WORKING DATA ->
== == ==

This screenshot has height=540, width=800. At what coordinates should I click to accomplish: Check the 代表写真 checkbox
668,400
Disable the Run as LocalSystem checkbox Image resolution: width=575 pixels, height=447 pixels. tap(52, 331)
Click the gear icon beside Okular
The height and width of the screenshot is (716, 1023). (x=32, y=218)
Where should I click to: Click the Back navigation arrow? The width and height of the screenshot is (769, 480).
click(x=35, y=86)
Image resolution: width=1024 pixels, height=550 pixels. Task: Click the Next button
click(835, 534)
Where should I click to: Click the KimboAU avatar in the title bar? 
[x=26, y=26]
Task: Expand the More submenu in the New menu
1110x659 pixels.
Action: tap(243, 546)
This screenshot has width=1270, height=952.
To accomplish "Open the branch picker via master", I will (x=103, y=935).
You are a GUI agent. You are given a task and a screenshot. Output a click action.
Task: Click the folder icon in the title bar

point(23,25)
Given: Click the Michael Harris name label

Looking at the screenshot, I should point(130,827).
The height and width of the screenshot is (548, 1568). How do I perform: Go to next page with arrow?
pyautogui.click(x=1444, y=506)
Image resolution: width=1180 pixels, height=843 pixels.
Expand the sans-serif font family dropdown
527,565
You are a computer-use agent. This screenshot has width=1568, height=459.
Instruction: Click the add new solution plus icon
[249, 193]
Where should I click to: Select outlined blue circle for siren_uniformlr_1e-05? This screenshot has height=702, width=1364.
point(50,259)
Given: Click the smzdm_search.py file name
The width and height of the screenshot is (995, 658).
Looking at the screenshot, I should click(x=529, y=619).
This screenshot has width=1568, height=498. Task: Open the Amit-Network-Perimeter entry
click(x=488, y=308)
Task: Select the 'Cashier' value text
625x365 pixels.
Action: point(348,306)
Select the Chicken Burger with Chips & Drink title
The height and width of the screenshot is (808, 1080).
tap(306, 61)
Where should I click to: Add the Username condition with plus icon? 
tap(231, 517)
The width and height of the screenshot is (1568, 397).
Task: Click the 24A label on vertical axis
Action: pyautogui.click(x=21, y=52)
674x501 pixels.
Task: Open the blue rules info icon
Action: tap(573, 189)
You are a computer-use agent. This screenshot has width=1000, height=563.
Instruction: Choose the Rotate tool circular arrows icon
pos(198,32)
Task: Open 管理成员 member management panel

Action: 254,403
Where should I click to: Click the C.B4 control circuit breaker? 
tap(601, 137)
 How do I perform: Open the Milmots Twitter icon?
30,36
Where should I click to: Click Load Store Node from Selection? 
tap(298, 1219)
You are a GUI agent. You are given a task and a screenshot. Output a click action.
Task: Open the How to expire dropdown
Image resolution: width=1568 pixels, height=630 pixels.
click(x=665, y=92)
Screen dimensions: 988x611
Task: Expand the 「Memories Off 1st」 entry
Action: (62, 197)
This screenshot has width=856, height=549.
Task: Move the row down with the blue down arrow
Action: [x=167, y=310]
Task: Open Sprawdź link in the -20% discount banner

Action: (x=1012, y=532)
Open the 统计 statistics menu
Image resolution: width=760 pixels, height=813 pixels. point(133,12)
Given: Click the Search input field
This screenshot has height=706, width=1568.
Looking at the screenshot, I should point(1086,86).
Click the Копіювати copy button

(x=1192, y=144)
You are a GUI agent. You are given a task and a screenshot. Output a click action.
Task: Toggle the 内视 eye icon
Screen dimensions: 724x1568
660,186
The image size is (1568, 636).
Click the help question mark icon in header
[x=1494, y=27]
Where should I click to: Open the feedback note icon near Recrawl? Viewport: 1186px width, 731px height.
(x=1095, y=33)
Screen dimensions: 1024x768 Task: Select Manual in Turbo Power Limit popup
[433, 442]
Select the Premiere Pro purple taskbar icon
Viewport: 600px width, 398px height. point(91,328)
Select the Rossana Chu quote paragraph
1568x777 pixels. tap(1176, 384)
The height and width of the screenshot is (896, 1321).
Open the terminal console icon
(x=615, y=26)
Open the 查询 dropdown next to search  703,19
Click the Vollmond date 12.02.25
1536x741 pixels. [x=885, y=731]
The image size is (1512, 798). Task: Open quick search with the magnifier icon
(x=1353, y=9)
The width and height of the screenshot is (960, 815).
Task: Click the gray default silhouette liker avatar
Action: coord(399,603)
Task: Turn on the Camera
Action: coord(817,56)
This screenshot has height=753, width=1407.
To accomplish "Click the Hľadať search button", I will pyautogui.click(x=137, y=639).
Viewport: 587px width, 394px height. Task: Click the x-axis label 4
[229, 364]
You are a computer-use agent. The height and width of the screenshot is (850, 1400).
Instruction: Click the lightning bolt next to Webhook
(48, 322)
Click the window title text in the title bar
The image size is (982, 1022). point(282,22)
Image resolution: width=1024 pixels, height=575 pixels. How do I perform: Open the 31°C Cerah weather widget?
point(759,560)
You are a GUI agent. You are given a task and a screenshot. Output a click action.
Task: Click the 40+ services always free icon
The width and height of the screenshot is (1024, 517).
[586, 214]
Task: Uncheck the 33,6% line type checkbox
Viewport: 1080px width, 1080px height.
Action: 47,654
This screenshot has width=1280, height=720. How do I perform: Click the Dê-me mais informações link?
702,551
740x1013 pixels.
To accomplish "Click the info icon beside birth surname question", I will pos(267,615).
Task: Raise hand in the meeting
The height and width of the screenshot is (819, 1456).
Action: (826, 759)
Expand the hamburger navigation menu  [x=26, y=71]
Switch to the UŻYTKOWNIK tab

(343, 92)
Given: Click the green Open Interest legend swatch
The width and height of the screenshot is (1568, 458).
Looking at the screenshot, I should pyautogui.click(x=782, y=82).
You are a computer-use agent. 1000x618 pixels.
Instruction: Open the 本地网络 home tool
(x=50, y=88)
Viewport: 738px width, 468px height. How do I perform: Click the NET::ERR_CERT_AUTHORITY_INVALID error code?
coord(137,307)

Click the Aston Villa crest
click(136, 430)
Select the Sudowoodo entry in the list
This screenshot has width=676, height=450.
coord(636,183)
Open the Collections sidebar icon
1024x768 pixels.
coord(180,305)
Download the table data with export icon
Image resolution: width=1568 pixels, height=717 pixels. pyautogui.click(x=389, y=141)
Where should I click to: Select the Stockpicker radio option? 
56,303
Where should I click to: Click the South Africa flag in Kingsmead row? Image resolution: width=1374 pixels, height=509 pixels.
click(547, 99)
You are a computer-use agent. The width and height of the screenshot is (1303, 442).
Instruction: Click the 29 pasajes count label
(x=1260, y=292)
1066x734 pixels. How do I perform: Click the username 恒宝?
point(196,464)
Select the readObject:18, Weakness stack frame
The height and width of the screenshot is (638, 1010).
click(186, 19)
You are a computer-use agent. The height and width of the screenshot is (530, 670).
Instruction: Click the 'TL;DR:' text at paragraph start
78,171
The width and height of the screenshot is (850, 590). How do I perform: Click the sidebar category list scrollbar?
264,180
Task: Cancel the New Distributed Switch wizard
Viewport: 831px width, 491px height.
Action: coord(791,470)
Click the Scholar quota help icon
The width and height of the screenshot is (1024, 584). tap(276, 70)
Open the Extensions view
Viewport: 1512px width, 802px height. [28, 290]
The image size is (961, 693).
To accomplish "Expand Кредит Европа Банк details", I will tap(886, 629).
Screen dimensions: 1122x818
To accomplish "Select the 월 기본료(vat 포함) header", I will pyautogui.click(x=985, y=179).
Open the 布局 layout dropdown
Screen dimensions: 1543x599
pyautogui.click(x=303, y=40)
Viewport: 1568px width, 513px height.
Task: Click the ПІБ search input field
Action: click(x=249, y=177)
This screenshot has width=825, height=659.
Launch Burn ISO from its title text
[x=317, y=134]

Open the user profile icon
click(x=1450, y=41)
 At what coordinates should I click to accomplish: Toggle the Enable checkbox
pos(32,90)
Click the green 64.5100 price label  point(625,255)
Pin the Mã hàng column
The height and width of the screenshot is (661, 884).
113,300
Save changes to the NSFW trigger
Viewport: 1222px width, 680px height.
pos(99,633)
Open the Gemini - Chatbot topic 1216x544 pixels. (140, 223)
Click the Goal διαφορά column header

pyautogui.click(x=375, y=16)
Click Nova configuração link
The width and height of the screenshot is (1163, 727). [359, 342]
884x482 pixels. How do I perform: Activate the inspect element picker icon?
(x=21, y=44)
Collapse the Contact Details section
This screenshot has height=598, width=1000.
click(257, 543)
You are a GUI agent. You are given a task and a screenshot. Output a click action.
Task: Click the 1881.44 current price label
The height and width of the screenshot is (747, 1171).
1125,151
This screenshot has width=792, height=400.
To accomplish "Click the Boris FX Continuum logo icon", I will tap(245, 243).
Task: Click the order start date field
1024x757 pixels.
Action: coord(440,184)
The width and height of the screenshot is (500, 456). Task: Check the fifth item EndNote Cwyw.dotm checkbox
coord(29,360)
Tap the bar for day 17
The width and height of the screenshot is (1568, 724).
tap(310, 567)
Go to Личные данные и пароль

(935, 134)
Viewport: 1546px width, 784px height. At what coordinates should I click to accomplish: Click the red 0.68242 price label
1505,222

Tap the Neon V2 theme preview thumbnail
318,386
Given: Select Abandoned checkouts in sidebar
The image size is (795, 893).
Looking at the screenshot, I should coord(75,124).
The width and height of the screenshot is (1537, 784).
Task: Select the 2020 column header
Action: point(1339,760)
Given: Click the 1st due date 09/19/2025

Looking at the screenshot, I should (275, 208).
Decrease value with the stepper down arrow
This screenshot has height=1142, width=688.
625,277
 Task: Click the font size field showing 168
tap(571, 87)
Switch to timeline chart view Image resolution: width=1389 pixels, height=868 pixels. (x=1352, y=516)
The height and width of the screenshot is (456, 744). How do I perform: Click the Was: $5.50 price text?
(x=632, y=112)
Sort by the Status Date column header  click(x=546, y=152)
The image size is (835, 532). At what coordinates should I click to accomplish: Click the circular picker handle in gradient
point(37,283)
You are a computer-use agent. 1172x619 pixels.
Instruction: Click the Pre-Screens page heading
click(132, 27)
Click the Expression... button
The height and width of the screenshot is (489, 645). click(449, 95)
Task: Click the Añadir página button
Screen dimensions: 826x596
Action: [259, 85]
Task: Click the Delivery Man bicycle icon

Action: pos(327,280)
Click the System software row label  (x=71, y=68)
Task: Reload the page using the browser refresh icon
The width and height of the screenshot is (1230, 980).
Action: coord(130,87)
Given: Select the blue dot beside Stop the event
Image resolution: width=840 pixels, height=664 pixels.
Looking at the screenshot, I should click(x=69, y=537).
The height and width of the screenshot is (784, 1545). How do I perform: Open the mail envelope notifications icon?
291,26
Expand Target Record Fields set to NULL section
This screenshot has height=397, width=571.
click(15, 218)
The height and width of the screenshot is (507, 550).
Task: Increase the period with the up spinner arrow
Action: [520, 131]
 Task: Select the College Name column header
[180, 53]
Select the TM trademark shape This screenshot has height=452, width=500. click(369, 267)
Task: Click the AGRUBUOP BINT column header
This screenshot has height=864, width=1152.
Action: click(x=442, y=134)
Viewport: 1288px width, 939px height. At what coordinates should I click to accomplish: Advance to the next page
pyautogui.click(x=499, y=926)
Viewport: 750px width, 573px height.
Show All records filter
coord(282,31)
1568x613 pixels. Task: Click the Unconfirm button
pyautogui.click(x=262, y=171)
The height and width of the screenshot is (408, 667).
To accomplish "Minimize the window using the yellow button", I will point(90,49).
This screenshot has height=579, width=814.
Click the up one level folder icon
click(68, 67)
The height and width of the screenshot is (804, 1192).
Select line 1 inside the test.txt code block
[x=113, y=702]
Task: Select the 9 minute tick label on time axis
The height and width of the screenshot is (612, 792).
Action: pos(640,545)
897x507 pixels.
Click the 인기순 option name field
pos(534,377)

== == ==

EXERCISE OBJECTIVE -> Return, with no change at all, every line in the entries above from the line containing "The image size is (961, 693)." through the line containing "Screen dimensions: 1122x818".

SOLUTION BELOW ->
The image size is (961, 693).
To accomplish "Expand Кредит Европа Банк details", I will tap(886, 629).
Screen dimensions: 1122x818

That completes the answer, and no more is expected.